Когда Козельцов спросил фельдфебеля, чтец замолк, солдаты зашевелились, закашляли, засморкались, как всегда после сдержанного молчания; фельдфебель, застегиваясь, поднялся около группы чтеца и, шагая через ноги и по ногам тех, которым некуда было убрать их, вышел к офицеру.
— Здравствуй, брат! Что, это вся наша рота?
— Здравия желаем! с приездом, ваше благородие! — отвечал фельдфебель, весело и дружелюбно глядя на Козельцова. — Как здоровьем поправились, ваше благородие? Ну и слава богу! А то мы без вас соскучились,
Видно сейчас было, что Козельцова любили в роте. В глубине блиндажа послышались голоса: «Старый ротный приехал, что раненый был, Козельцов, Михаил Семеныч», и т. п.; некоторые даже пододвинулись к нему, барабанщик поздоровался.
— Здравствуй, Обанчук! — сказал Козельцов. — Цел? — Здорово, ребята! — сказал он потом, возвышая голос.
— Здравия желаем! — загудело в блиндаже.
— Как поживаете, ребята?
— Плохо, ваше благородие: одолевает француз, — так дурно бьет из-за шанцов, да и шабаш, а в поле не выходит.
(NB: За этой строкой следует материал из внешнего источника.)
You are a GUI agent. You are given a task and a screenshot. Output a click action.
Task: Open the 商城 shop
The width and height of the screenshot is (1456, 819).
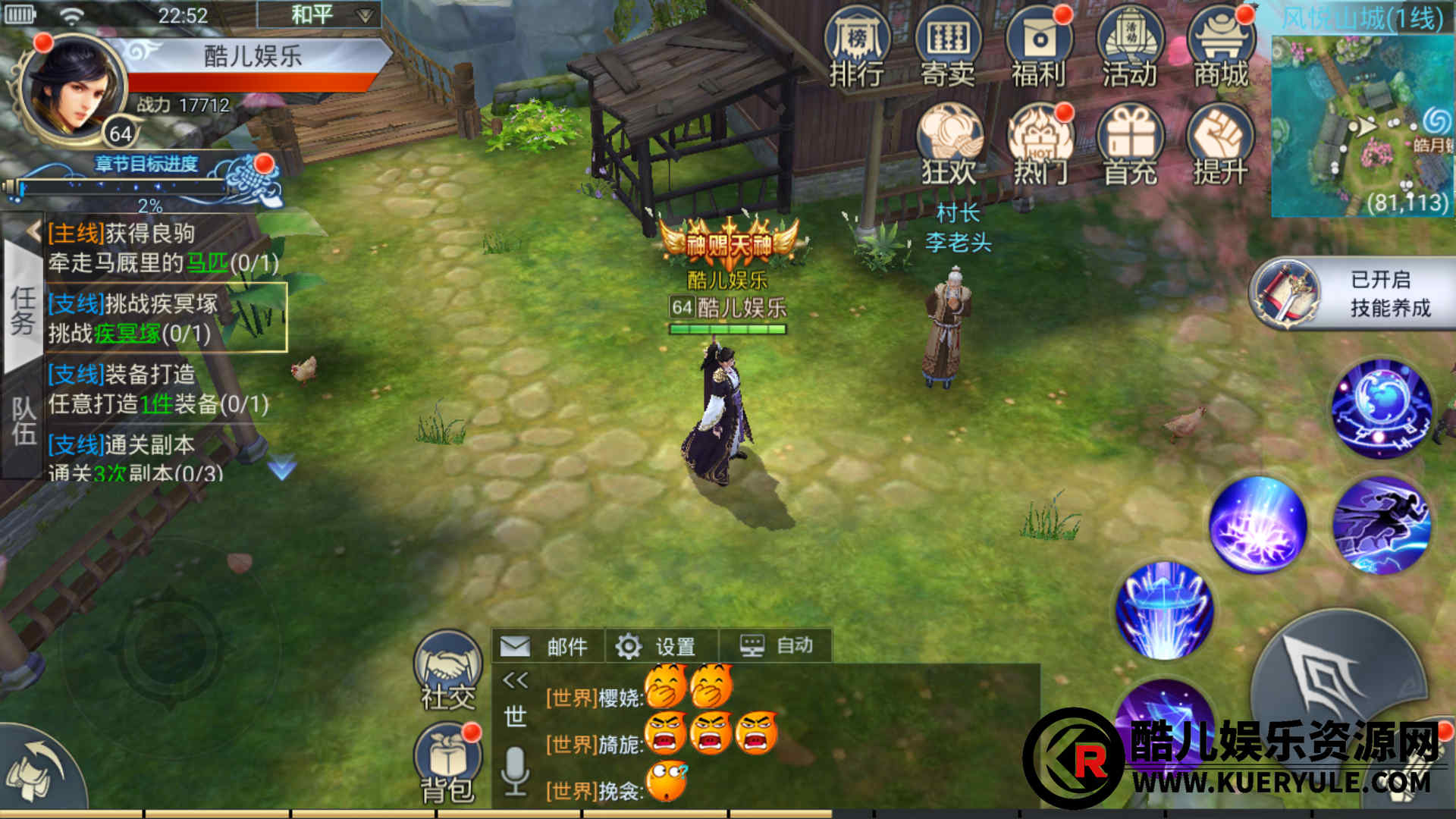coord(1220,47)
— Авось на мое счастье, бог даст, и выйдет в поле, ребята! — сказал Козельцов. — Уж мне с вами не в первый раз: опять поколотим.
— Ради стараться, ваше благородие! — сказало несколько голосов.
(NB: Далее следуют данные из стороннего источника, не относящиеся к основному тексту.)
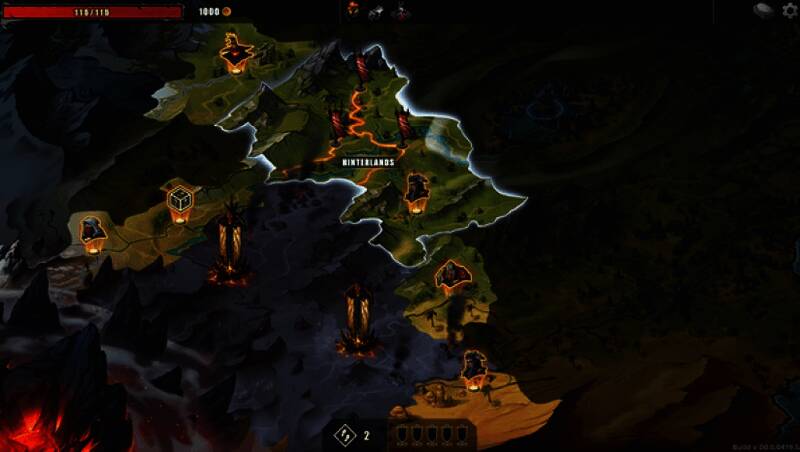800x452 pixels.
Task: Open the gear settings menu
Action: pos(789,10)
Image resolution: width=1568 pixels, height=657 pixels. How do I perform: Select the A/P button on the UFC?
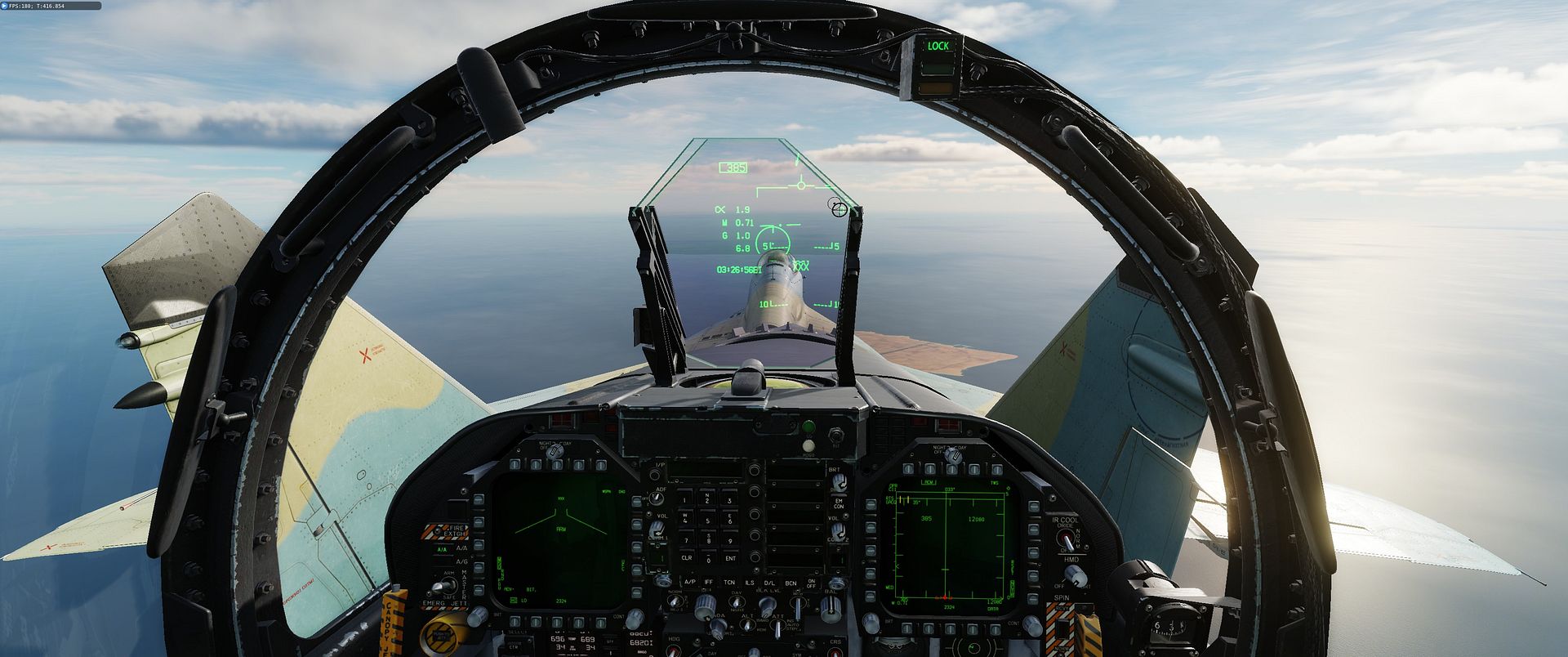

— Что же, они точно смелые, их благородие ужасно какие смелые! — сказал барабанщик не громко, но так, что слышно было, обращаясь к другому солдату, как будто оправдываясь перед ним в словах ротного командира и убеждая его, что в них ничего нет хвастливого и неправдоподобного.
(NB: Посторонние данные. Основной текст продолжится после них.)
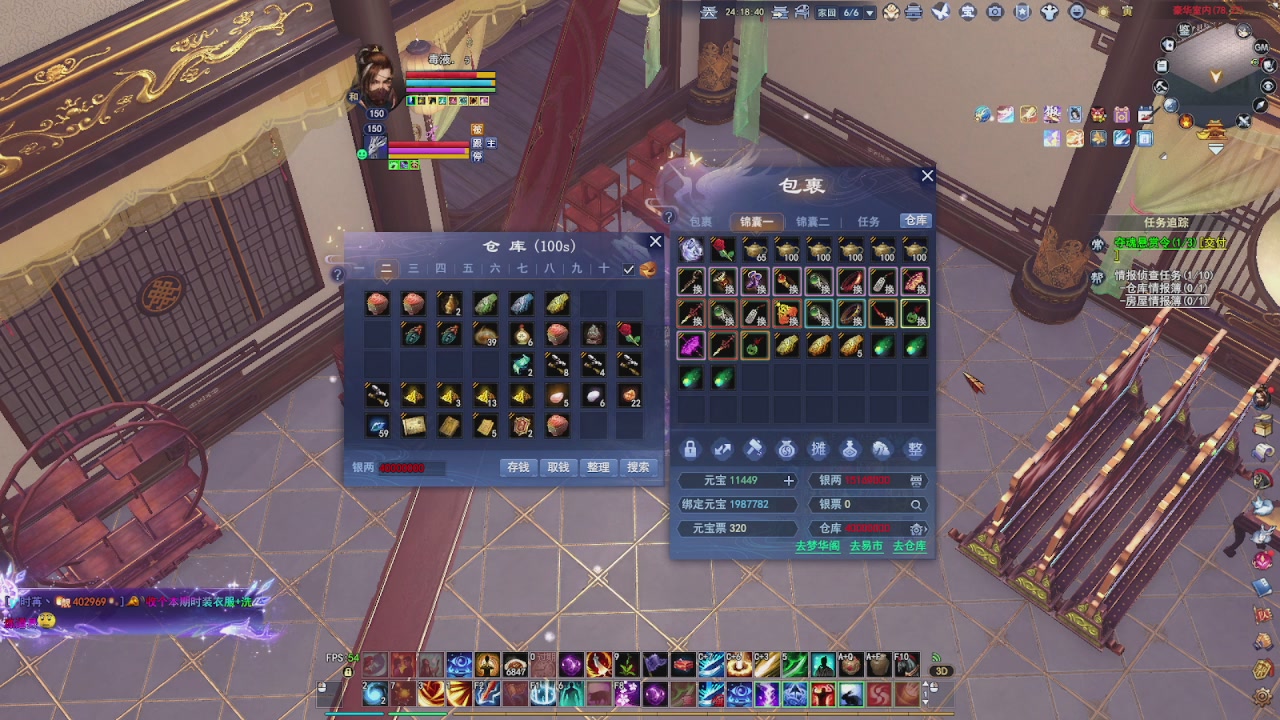Viewport: 1280px width, 720px height.
Task: Close the 包裹 bag window
Action: pyautogui.click(x=927, y=176)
От солдатиков Козельцов перешел в оборонительную казарму к товарищам-офицерам.
В большой комнате казармы было пропасть народа: морские, артиллерийские и пехотные офицеры. Одни спали, другие разговаривали, сидя на каком-то ящике и лафете крепостной пушки; третьи, составляя самую большую и шумную группу за сводом, сидели на полу, на двух разостланных бурках, пили портер и играли в карты.
— А! Козельцов, Козельцов! хорошо, что приехал, молодец!.. Что рана? — послышалось с разных сторон. И здесь видно было, что его любят и рады его приезду.
Пожав руки знакомым, Козельцов присоединился к шумной группе, составившейся из нескольких офицеров, игравших в карты. Между ними были тоже его знакомые.
Красивый худощавый брюнет, с длинным, сухим носом и большими усами, продолжавшимися от щек, метал банк белыми сухими пальцами, на одном из которых был большой золотой перстень с гербом. Он метал прямо и неаккуратно, видимо чем-то взволнованный и только желая казаться небрежным. Подле него, по правую руку, лежал, облокотившись, седой майор, уже значительно выпивший, и с аффектацией хладнокровия понтировал по полтиннику и тотчас же расплачивался. По левую руку на корточках сидел красный, с потным лицом, офицерик, принужденно улыбался и шутил, когда били его карты; он шевелил беспрестанно одной рукой в пустом кармане шаровар и играл большой маркой, но, очевидно, уже не на чистые, что именно и коробило красивого брюнета. По комнате, держа в руках большую кипу ассигнаций, ходил плешивый, с огромным злым ртом, худой и бледный безусый офицер и все ставил ва-банк наличные деньги и выигрывал.